Wednesday, March 2, 2016

Cebu, Philippines: Ines S. Villa Gonzalez, Filipina Woman Suffragette #womensrights





A researcher, Tichie Carandang, was recently in touch asking for information about Cebuana Ines S. Villa-Gonzalez, a supporter of the women's suffrage movement who had accompanied the 1922 Philippine Commission to the US.



(Note: It was the Cebuano, Congressman Filemon Sotto, who filed the first bill on women's suffrage in 1907 in the Philippines. The women in the Philippines were granted the right to vote on April 30, 1937.)

The above card is part of "Cebuana Trailblazers Sugboanang Tag-Una" a 2008 Cebu Provincial Government's project. I quote:

"Ines S. Villa-Gonzalez was among the earliest known advocate of women's vote in the Philippines.

The only woman among four awardees of the Premio Zobel, she got this award for excellence in Spanish writing for her book, Filipinas en el Camino de la Cultura, published in 1932.

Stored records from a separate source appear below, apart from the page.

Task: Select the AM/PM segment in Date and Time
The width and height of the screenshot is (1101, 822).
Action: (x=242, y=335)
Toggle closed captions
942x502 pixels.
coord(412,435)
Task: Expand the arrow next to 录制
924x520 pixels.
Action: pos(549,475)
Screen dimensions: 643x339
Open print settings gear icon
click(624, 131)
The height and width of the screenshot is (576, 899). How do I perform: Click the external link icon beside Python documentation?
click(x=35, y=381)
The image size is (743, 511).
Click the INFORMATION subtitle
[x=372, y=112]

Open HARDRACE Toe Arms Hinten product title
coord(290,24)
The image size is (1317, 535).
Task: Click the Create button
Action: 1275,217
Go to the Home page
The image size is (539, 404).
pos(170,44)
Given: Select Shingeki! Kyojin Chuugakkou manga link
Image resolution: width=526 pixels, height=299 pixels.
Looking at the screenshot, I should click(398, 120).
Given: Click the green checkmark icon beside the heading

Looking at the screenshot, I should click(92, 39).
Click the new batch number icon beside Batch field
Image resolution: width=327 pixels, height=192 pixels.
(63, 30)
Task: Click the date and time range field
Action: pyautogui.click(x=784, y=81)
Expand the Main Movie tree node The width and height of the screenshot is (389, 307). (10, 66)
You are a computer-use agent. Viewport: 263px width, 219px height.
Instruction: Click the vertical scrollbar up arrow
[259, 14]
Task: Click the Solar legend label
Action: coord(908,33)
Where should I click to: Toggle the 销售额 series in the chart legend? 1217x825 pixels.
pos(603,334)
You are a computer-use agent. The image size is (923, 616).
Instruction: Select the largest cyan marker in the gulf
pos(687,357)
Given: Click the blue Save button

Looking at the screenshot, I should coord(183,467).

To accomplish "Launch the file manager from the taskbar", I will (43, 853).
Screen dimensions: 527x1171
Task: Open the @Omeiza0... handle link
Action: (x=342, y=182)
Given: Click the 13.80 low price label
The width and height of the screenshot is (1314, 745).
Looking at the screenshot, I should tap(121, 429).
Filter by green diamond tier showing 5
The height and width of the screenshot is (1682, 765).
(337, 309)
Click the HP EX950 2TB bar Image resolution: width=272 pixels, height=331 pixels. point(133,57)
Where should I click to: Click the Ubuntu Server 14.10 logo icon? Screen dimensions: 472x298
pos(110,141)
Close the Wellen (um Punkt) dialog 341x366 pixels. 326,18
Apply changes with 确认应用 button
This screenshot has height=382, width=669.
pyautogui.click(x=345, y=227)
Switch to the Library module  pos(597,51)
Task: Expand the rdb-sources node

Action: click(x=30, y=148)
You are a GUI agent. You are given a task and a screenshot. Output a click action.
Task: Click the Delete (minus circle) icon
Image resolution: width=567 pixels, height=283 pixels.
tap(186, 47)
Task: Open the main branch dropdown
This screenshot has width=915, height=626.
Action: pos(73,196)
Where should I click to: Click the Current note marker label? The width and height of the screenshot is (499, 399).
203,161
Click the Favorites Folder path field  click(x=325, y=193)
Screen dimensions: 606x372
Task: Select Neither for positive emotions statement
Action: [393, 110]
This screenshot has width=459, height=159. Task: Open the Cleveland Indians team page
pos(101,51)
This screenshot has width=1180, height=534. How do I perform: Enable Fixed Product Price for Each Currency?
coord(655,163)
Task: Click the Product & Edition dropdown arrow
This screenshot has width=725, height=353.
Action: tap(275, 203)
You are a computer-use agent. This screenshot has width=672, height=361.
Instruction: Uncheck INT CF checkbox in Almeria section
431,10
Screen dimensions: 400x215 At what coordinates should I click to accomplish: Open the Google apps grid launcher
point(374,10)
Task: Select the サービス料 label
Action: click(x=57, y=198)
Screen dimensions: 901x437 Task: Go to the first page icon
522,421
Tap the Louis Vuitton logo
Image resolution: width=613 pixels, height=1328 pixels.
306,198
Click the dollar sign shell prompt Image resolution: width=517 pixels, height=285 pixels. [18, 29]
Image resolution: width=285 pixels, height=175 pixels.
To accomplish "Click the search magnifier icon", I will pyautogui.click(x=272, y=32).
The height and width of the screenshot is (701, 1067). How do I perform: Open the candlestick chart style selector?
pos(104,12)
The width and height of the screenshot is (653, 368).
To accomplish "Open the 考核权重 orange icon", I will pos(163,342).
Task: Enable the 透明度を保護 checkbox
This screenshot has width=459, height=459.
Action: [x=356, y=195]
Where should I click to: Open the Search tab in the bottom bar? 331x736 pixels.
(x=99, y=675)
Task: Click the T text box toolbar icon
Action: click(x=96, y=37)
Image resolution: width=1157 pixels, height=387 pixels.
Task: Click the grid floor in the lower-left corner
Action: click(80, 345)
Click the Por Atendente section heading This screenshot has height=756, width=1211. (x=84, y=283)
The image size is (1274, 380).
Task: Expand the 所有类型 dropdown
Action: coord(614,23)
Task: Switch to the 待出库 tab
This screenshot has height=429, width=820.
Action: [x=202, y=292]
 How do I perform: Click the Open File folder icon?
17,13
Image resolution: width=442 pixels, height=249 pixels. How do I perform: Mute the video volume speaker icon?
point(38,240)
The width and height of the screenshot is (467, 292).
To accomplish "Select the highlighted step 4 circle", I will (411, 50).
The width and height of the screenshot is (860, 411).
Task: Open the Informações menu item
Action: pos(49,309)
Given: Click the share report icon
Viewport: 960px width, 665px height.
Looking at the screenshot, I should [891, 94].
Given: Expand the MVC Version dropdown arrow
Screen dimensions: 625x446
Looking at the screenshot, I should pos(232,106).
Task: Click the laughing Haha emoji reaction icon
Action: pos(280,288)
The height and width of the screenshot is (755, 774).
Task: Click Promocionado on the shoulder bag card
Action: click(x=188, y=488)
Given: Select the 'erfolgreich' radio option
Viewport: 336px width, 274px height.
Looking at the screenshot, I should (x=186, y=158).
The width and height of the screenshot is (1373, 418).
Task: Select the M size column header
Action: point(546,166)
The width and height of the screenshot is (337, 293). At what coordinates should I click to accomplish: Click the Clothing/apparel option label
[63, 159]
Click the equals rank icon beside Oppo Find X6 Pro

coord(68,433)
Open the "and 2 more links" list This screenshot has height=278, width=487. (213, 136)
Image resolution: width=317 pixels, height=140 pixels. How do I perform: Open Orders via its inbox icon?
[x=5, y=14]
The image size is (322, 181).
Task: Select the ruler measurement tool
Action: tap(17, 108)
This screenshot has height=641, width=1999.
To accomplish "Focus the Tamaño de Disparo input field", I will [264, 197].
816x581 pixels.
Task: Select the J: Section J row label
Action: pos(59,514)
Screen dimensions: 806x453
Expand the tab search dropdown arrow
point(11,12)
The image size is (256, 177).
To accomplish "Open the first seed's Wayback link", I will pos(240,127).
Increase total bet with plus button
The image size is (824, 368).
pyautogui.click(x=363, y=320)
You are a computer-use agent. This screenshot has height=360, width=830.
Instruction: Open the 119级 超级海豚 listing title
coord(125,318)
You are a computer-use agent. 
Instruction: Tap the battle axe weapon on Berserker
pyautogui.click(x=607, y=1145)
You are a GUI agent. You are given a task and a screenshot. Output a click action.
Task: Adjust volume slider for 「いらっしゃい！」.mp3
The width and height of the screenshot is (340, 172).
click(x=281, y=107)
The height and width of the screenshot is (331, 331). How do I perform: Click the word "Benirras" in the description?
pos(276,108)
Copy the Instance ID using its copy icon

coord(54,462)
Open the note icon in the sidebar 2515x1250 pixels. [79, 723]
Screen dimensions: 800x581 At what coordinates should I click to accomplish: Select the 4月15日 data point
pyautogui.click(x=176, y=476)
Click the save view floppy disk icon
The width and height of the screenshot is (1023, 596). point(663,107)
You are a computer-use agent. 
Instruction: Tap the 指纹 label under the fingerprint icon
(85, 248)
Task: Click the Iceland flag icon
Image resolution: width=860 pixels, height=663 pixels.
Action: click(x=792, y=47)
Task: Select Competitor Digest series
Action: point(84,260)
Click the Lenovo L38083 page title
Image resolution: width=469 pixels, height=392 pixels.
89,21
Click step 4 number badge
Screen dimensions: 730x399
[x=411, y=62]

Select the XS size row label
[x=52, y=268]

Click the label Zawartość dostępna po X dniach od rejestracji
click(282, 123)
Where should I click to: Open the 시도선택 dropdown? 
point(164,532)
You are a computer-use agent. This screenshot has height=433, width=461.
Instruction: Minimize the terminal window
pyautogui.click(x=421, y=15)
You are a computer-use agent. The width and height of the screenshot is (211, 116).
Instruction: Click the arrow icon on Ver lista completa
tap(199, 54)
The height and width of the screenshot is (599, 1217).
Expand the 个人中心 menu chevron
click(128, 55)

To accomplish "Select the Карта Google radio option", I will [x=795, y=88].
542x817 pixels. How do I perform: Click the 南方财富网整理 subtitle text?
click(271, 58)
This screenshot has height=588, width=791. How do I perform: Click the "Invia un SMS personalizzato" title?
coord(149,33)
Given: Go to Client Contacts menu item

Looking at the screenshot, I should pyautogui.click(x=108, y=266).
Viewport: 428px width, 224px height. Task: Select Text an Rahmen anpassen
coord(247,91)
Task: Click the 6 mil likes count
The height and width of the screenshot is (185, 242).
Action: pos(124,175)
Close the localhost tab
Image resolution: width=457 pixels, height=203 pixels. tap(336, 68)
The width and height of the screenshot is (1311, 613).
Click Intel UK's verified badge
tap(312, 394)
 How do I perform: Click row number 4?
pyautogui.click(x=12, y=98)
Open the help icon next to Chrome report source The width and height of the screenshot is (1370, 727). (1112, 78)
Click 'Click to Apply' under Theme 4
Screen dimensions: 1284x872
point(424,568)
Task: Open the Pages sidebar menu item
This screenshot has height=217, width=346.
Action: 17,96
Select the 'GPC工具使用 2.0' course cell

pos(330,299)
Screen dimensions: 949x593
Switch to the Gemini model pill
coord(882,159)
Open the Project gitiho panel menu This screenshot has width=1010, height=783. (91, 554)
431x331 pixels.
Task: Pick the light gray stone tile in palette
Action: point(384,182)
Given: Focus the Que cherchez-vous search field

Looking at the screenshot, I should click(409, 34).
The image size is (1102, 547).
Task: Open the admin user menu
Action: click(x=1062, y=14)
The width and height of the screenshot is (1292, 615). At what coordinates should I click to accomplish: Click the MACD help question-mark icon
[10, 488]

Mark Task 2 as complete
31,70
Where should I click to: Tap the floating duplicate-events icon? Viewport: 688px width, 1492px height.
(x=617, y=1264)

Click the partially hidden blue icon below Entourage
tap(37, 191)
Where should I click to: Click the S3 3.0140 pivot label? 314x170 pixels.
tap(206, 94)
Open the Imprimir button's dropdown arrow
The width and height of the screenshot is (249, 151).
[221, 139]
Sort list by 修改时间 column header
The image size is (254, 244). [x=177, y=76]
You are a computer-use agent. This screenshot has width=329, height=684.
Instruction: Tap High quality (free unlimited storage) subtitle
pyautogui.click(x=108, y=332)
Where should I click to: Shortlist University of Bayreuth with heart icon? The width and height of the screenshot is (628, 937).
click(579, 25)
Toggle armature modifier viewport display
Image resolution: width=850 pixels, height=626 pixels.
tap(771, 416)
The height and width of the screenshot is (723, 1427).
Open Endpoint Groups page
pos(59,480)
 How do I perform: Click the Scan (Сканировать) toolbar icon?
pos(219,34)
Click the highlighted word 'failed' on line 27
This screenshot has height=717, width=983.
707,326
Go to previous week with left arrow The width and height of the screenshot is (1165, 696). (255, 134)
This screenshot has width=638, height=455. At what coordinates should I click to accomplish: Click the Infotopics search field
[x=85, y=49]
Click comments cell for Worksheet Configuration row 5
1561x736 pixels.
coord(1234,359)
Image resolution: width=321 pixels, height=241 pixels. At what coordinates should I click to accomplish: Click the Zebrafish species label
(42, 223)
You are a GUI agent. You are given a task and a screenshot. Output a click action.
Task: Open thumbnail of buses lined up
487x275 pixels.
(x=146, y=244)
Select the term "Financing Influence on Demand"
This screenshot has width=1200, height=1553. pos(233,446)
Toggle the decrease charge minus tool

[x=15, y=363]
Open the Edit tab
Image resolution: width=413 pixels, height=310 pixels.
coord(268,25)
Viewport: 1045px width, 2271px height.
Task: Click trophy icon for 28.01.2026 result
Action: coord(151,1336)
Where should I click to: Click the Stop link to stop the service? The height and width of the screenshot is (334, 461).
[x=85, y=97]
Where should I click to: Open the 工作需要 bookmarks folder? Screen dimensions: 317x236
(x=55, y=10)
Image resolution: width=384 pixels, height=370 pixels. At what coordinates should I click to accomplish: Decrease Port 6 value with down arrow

Dr. Villa-Gonzalez was a writer, journalist, educator and social worker, aside from being a women's suffrage advocate ..."

~~

My friend Louie Nacorda interviewed Villa-Gonzalez's grandnephew Mario Villa, and Louie forwarded the following information about this accomplished woman.


1. She had a PhD from a university in Spain but Mario doesn't know on what and where exactly;
2. Ines worked as the secretary of Gen Carlos Romulo when he was UN Secretary General;
3. Ines met and married a Cuban in New York named Antonio Gonzales
4. After her UN stint, the couple settled in Cebu but the husband could not adjust to life here so after a few years, he left for Cuba and never came back. The couple was childless.
5. Ines then stayed with her nephews, until she decided to live with her younger brother, Juan Suico Villa, the father of my friend Mario, in Mabini Street.
5. Ines adopted four grandnephews, children of her nephews.
6. She was also a Premio Zobel awardee, for what, Mario doesn't know.
7. Ines died in 1988, at about 90 years old (Mario was 10 years old only at that time so he could not be sure of her age).
8. As a retiree, she took to playing mahjong with her close friends. Mario intimated that she was a bad loser! (My late mother is an acquaintance of Ines and I remember my mom telling us that she did not want to play mahjong with Ines because she would throw away the tiles in every game that she would lose.)
9. There is no street named after her in Cebu, as far as Mario Villa knows.
10. She is buried in Queen City Memorial Park in Cebu.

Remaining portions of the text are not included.